About the job
About Our Team
The Scaling team at OpenAI is dedicated to designing, constructing, and managing essential infrastructure that powers groundbreaking research.
Our mission is straightforward: to expedite the advancement of research towards Artificial General Intelligence (AGI). We achieve this by developing foundational systems that researchers depend on, spanning from core infrastructure elements to specialized applications tailored for research. Our systems are designed to scale efficiently with the growing complexity and size of our workloads while ensuring reliability and user-friendliness.
About the Position
We are seeking a Senior Software Engineer to take charge of critical production infrastructure from start to finish.

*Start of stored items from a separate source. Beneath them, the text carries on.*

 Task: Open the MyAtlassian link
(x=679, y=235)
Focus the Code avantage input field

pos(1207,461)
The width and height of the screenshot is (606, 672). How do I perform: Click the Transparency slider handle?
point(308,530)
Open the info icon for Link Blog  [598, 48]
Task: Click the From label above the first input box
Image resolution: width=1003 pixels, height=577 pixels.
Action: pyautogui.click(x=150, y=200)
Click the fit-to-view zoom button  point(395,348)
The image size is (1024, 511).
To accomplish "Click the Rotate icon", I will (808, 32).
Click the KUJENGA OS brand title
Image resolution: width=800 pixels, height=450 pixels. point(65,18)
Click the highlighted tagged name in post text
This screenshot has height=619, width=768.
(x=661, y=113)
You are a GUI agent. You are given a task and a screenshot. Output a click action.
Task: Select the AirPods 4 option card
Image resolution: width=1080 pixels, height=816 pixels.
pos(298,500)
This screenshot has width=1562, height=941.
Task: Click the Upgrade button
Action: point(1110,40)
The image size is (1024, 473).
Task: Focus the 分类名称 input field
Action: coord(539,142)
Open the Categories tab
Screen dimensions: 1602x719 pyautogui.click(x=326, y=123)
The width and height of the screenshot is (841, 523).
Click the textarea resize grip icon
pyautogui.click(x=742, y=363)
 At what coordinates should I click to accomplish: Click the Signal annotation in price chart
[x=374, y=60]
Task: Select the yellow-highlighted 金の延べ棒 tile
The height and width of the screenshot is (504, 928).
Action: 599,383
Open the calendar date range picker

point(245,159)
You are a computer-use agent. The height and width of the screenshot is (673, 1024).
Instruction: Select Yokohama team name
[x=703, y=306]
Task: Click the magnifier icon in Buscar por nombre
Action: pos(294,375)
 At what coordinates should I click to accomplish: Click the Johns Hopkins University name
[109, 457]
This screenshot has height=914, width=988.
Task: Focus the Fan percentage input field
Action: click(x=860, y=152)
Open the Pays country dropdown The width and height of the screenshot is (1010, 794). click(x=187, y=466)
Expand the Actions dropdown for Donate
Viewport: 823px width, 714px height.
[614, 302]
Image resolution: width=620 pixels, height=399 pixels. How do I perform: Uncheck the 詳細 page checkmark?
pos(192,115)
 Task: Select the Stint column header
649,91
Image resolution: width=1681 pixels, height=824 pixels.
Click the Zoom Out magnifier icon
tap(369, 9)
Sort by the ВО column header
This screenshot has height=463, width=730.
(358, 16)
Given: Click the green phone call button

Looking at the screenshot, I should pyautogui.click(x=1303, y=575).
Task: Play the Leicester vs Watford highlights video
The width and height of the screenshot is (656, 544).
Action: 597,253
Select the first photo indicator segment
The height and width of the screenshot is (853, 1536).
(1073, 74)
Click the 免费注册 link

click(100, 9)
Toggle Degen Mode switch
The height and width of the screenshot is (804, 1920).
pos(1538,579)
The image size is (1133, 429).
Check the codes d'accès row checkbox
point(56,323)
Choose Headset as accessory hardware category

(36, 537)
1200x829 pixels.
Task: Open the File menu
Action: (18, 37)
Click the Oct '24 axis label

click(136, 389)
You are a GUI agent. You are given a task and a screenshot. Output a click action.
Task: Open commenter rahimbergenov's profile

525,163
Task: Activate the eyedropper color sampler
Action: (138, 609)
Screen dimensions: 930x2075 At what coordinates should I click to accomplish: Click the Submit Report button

This role primarily focuses on backend and systems engineering, with a strong emphasis on low-level performance, distributed systems, and the hands-on management of vital services at scale. You will be responsible for transforming ambiguous challenges into actionable plans, delivering pragmatic solutions promptly, and refining them based on real-world feedback and iterations.
This position goes beyond a standard Python backend role; we are specifically on the lookout for candidates with robust systems experience in Rust or C++, particularly in performance-sensitive infrastructure.
This is an in-office role based in San Francisco, CA, following a hybrid model of three days in the office per week. We also provide relocation assistance for new hires.
Your Responsibilities
- Manage critical infrastructure throughout its lifecycle, including design, implementation, deployment, operation, and ongoing improvements.
- Develop and maintain high-performance backend systems in Rust or C++ that facilitate core research operations.
- Design and optimize distributed data and serving systems, considering partitioning, replication, consistency, retries, backpressure, and failure isolation.
- Identify and resolve production bottlenecks related to latency, throughput, contention, hot spots, and overload scenarios.
- Oversee mission-critical services, including on-call duties, incident management, postmortems, observability, deployment safety, and zero-downtime migrations.
- Enhance the reliability of services running on Kubernetes, focusing on resource tuning and failure management.
- Collaborate closely with engineers and researchers to deliver fast, dependable, and effective systems.
- Elevate standards through strong technical judgment, ownership, and commitment to quality.
You Will Excel in This Role If You Have:
- A proven track record of owning and delivering operationally critical systems end to end in ambiguous settings.
- Experience with systems programming in Rust or C++.
- Strong analytical skills and a problem-solving mindset.
- Excellent communication and collaboration skills.